Pite has been coming out of a hiatus–planned well before the pandemic–and, recharged and reinspired, she’s still eager to pursue the infinite possibilities of blending spoken text and dance. 

 
"There’s something quite amazing about how language is affecting my choreography."

Crystal Pite. Photo by Michael Slobodian

 

“I’m still interested in it for so many reasons,” she says. “It allows me as a choreographer to work with much more complex stories. I never want the fact that dance is mute to be a barrier. Also, there’s something quite amazing about how language is affecting my choreography. For me it’s even kind of revelatory to find a  physical language to meet that text. 

“It’s not going to replace the other work that I do,” stresses the artist. “But using the voice-over text as an animating force in the body feels like it's really opening a physical complexity. I’m just thinking: what other text can we dance to? What other voices?”

Pite will have many opportunities to consider those questions in the coming months. Text is a driving force at Nederlands Dans Theater in May, when she’ll unveil a world premiere, crafted in collaboration with theatre artist Simon McBurney, artistic director of London company Complicité. It’s the first in a triptych of collaborations between the two renowned artists between now and 2025. 

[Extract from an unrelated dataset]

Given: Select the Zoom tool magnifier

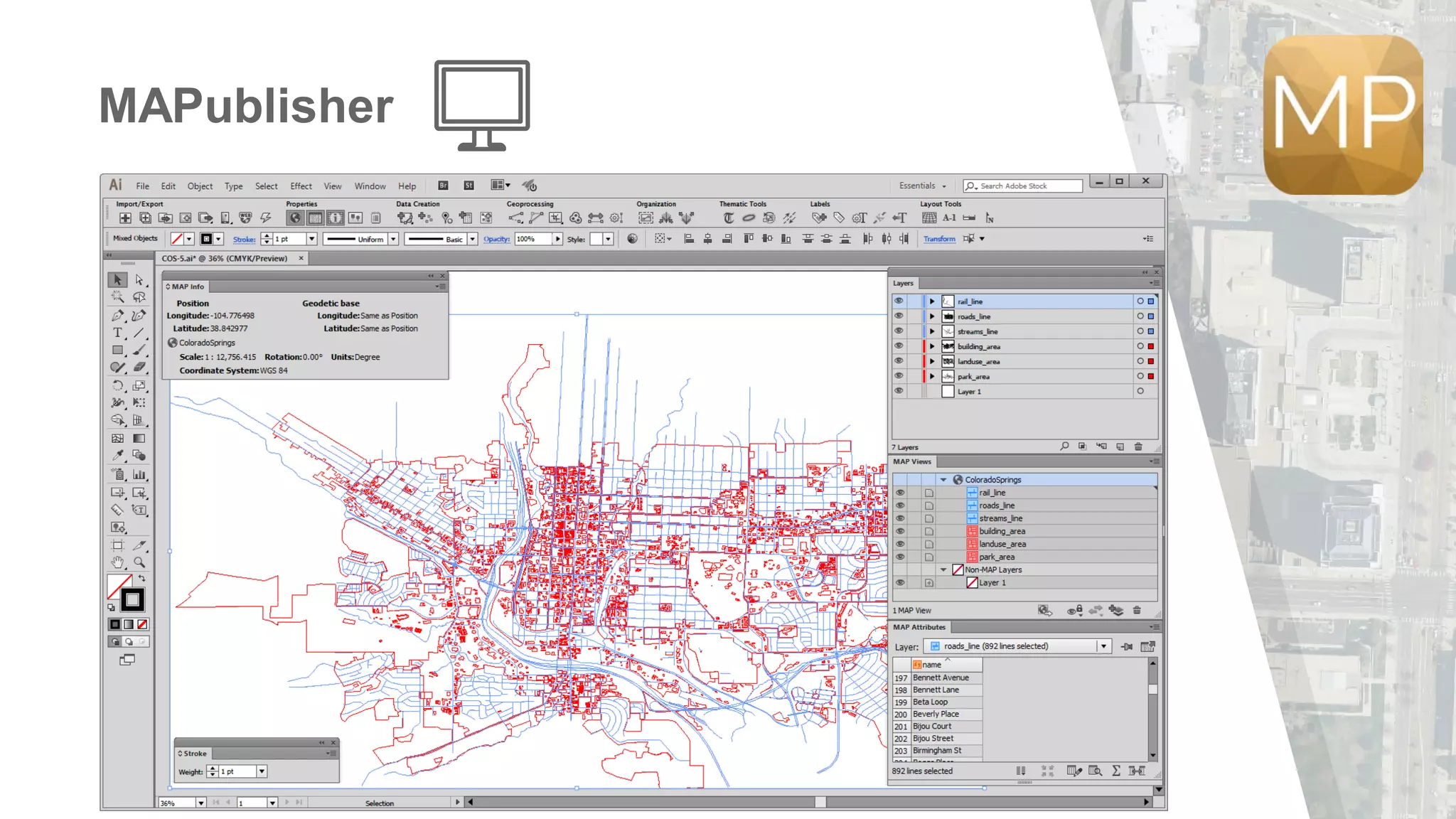Looking at the screenshot, I should [x=139, y=562].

“It’s super fun to be at NDT right now because Emily Molnar is directing,” Pite shares, referring to the former Ballet BC artistic director who moved to The Hague in 2020. (Both artists danced for Ballet BC, going on to perform for the Frankfurt Ballet under the legendary William Forsythe.)

Later this year, in another timely work, Pite will start to craft two more movements of Henry Gorecki’s sombre Symphony No. 3 as a follow-up to her acclaimed Flight Pattern–a meditation on the world’s refugee crises–for London’s Royal Ballet. 

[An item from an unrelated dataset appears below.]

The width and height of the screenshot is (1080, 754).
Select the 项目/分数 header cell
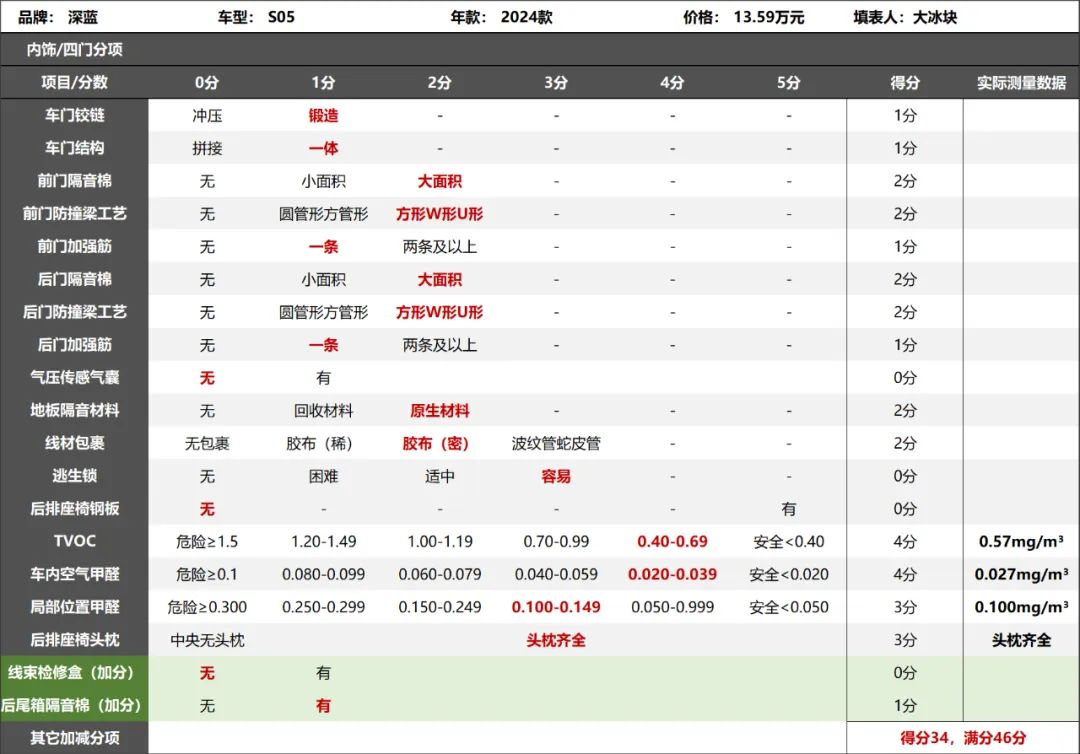click(x=75, y=83)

She’s one of the busiest choreographers on the planet right now, so it’s always a surprise to be reminded that work doesn’t always come easily for her. And that conjuring a new creation for the world’s biggest dance companies can be as intimidating for her as anyone else.

“I’ve had the time to think about it,” she says of the Royal piece. “I do have a glimpse of what it might be. So I feel more excited than just being full of dread. If you even have a small idea of it, it’s bearable.”

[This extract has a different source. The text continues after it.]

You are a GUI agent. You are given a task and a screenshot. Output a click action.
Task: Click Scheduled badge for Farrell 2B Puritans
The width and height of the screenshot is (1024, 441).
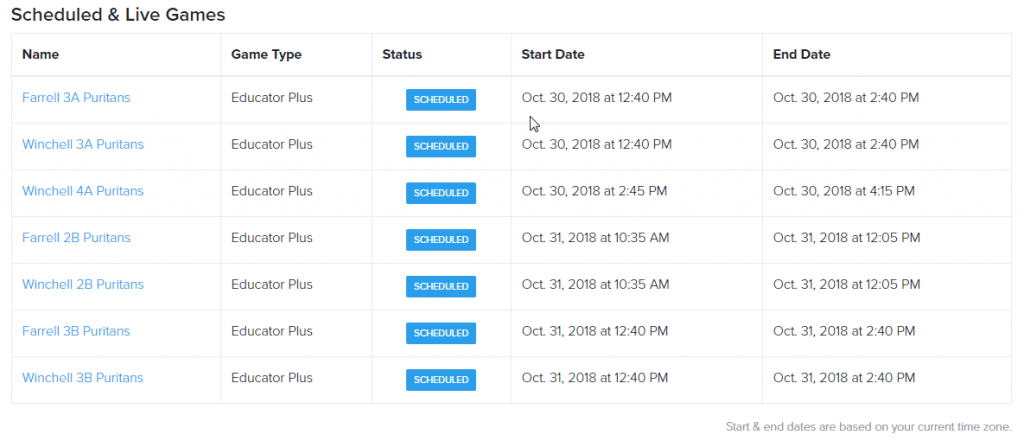(x=441, y=240)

Elsewhere this year, numerous Pite works will see remounts on stages around Europe and North America; her serene Solo Echo opens in one of the Royal’s mixed program at Covent Garden this week. Back from her break, amid all the other work, she hopes to hook up with her own company’s Revisor tour–which will  finally head back on the road again, after Vancouver, to France, Portugal, Sweden, and beyond. 

It’s a bit like leaping into the great unknown–something Pite’s already famously celebrated for in her groundbreaking choreography. 

“Is it too soon to bring everybody back and try to pull it off?” Pite asks. “We’re just going to keep going until we can’t anymore.”